Data section: Begin
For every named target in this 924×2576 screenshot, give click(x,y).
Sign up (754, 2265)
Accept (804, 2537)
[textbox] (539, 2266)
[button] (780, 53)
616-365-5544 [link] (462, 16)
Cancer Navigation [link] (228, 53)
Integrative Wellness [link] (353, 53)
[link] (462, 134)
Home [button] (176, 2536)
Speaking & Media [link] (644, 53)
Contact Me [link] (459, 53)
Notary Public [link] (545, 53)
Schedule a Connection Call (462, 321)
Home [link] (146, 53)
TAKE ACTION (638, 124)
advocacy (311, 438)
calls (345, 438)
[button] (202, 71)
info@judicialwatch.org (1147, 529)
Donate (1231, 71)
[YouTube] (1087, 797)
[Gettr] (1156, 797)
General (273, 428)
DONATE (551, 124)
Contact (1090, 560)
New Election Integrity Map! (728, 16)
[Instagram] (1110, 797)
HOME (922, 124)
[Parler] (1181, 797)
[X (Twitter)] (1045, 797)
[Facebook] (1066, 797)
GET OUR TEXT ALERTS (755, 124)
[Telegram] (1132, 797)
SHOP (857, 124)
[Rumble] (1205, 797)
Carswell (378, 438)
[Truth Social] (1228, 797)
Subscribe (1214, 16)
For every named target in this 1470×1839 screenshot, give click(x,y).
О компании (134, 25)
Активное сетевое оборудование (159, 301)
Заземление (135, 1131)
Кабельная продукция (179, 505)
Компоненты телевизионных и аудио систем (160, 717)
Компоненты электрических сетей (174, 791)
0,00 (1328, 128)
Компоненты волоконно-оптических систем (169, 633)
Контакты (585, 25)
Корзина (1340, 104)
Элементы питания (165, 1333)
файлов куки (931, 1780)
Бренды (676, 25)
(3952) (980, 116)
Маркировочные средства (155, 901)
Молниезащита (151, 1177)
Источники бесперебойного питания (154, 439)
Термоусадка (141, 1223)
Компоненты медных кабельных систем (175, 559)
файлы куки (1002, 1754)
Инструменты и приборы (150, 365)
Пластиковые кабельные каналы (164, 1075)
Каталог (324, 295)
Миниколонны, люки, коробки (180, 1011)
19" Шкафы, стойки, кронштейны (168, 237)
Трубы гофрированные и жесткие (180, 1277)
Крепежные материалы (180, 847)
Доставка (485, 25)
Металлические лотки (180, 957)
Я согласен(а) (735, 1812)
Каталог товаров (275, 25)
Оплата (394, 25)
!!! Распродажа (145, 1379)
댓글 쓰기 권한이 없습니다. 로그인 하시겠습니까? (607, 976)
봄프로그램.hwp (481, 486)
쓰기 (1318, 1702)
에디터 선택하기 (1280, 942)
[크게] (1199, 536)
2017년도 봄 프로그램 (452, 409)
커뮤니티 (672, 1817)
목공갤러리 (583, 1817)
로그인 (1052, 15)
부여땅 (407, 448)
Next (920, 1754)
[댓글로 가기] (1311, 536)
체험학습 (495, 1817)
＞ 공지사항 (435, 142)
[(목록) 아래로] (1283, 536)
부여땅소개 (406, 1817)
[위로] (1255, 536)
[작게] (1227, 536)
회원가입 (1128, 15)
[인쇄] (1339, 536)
Data section: End
Problem to solve: Every line of the records above where the string "give" is found should be copied.

Expected answer:
For every named target in this 924×2576 screenshot, give click(x,y).
For every named target in this 1470×1839 screenshot, give click(x,y).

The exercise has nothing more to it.